McSurely is equally supportive of this undervalued artistic scene.

“I do not wish to offend or lighten any of the challenges that the city of Detroit currently faces,” she said. “But I have been visiting the city over the course of this past year, and I have become a huge fan. I find myself a little defensive whenever I read something focusing on the negative.”

The installation of Detroit @ CTAC has already begun, DeMeyere said, the galleries “exploding” with major works of art.

“There are the realist works of painter Stephen Magsig, the eloquent sculptures of Lois Teicher, the vibrant abstract works of Gilda Snowden, and the whimsical hanging sculptures of Mary Fortuna,” she said.

Twenty different artists will be exhibiting, all working in very different styles, all telling part of the story of their city.

And that’s only the beginning.

SNEAK PEEK

The pre-launch for Detroit @ CTAC was held in Detroit a couple of weekends ago, an

appreciation party for all the artists, speakers, filmmakers, and organizations who will be joining CTAC Up North this summer.

“It was our way to give our out-of-town guests a sneak peek,” McSurely said.

And there’s a lot to peek at. In addition to the visual art, there will be 13 lectures, five films, two major concerts, and several other special events throughout the summer.

For opening weekend, the documentary “Louder Than Love – The Grande Ballroom Story” will be screened, with director Tony D’Annunzio on site for questions.

A celebration with Blissfest Music Organization, Jennifer Westwood and Friends will perform at CTAC, and an afterglow party will follow.

The Detroit Circus will be performing during CTAC’s D’Art for Art July 16 and 17; Detroit fashion will be represented with a Creative Industry Runway and Trunk Show in August; and August will also bring a concert from Motor City Horns and Thornetta Davis.

Even the Man in the City Sculpture Project, 40 sculptures on rooftops in Detroit and Windsor, Ontario, is making its way north.

“There will be 20 locations added throughout Northern Michigan, on display through fall of 2015,” McSurely said. Look for them soon!”

BUILDING A BRIDGE

The goal, DeMeyere said, is to help foster a more complete understanding of the working environment in Detroit to Northern Michigan, and to build a bridge between the two communities.

“Artists thrive on the sharing of ideas and communicating of concepts,” she said. “This show’s intent is not just to elevate the artists of Detroit, but to bring their knowledge and intellect to Petoskey to elevate the artists and community here as well.”

Bridging the communities is the idea that the arts scene in both places is “vibrant,” McSurely said.

“I think what Detroit and Northern Michigan have in common is a vibrant arts scene,” she said. “All of this passion and energy for the arts is very reflective of the arts statewide.”

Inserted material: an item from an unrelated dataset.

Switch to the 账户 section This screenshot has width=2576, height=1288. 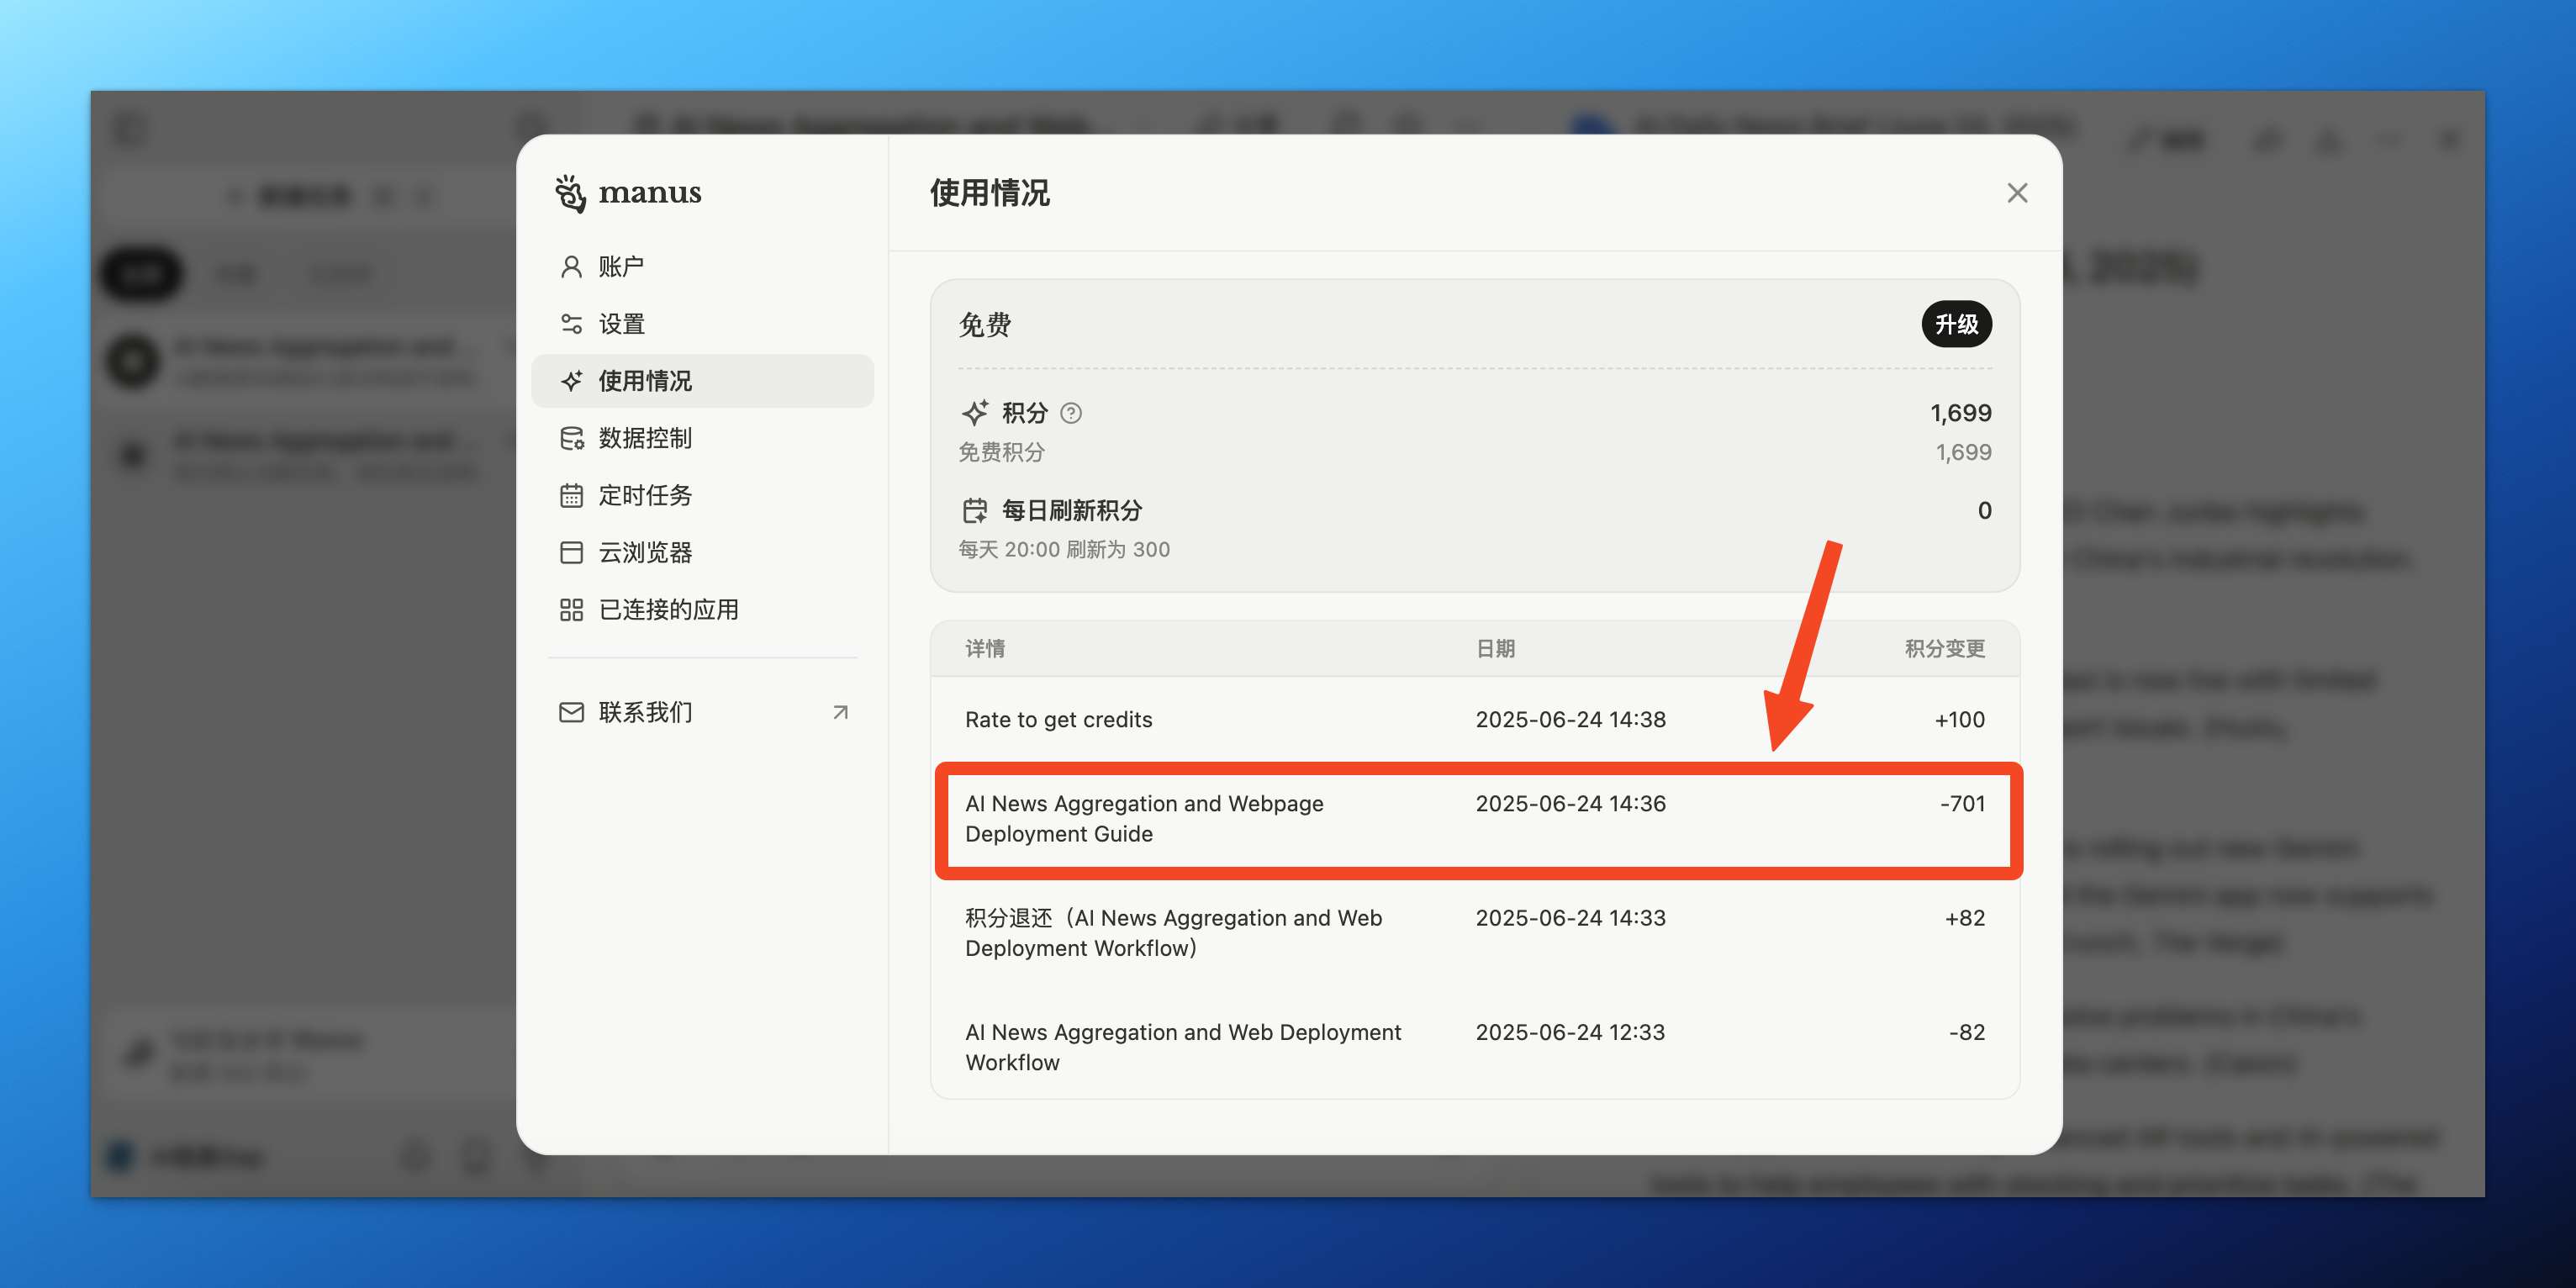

The mission of Detroit @ CTAC coincides with the mission of the Detroit arts scene itself, too, which currently has think tanks, entrepreneurs, and visionaries working to revitalize and redefine the struggling city.

“That is the Detroit I know,” De Meyere said. “The creators there are energized with the Detroit spirit that blends pride with determination. The creation of great art is derived from great emotion – in Detroit, you have both.”

Detroit @ CTAC runs June 5 through Sept. 6. For a full schedule of events and more, visit crookedtree.org/detroit-at-ctac.